International commercial arbitration has its own unique set of problems and this is nowhere more true than in relation to the legal professional privilege. International arbitration will often involve parties, witnesses, and documents from potentially a number of different countries, each having its own system of law. The same dispute may feature in related proceedings before the courts in a number of countries or tribunals with seats in different countries. This can give rise to complex problems as to the admissibility of evidence—on a jurisdiction-by-jurisdiction basis—materials may be susceptible to a claim to privilege in some countries but not in others. It is, therefore, critical to be aware of which communications will be protected by privilege.

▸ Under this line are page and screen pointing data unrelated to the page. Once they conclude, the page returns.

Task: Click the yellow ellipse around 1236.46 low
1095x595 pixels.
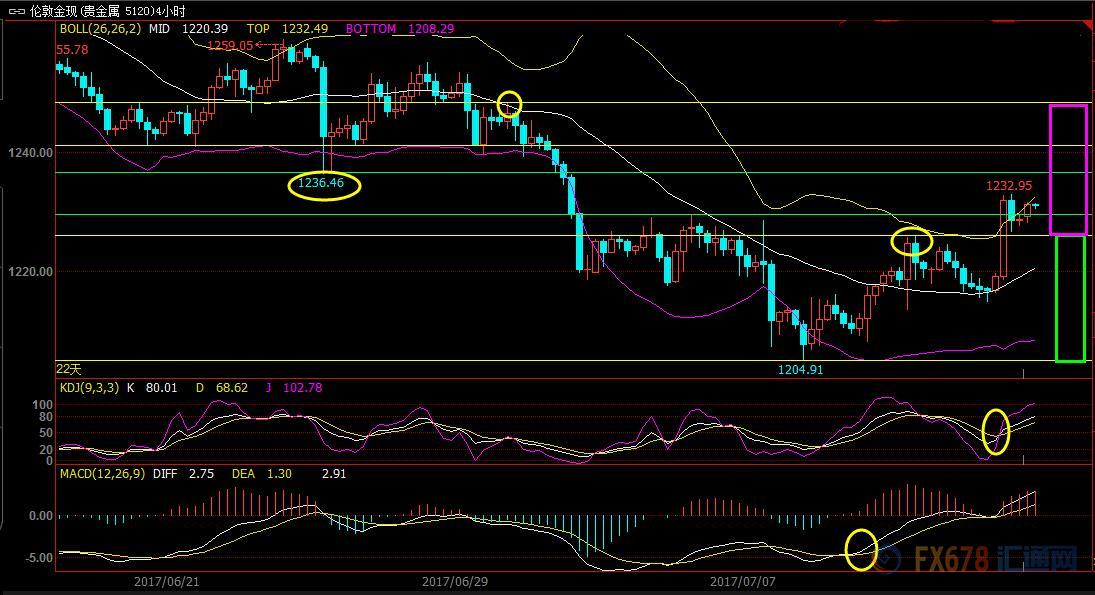Action: pos(324,184)
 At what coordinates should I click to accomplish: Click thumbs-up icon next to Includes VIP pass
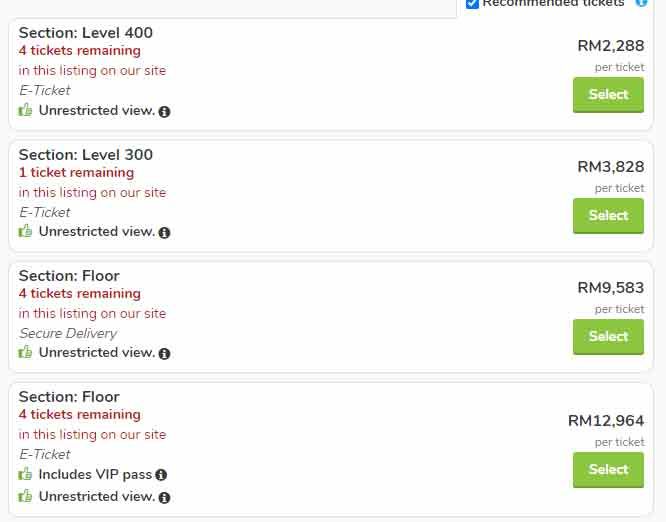coord(26,475)
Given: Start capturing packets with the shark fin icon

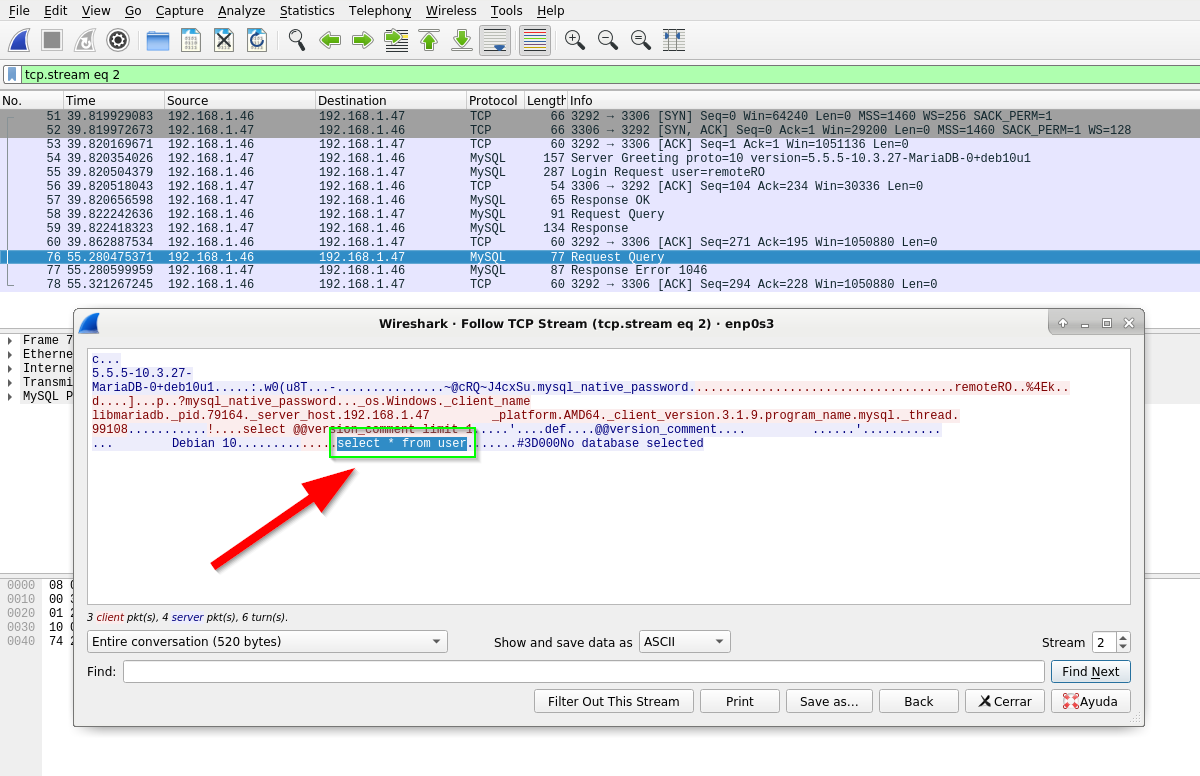Looking at the screenshot, I should [19, 40].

It is an established principle of public policy in many jurisdictions that for the effective administration of justice that a client must feel able to speak and discuss his case openly and frankly with his lawyer. In consequence, most legal systems contain rules that protect from disclosure to third parties evidence arising out of the lawyer-client relationship although the extent and application of privilege laws vary significantly.
A. Introduction to Privilege
Legal professional privilege (an English phrase; attorney-client privilege and the work-product doctrine in the U.S.; solicitor-client privilege in Canada and client legal privilege in Australia) is a rule that entitles a party, during the course of legal proceedings, to withhold from its opponent and from the court or tribunal, evidence in whatever form, that is within the scope of the privilege.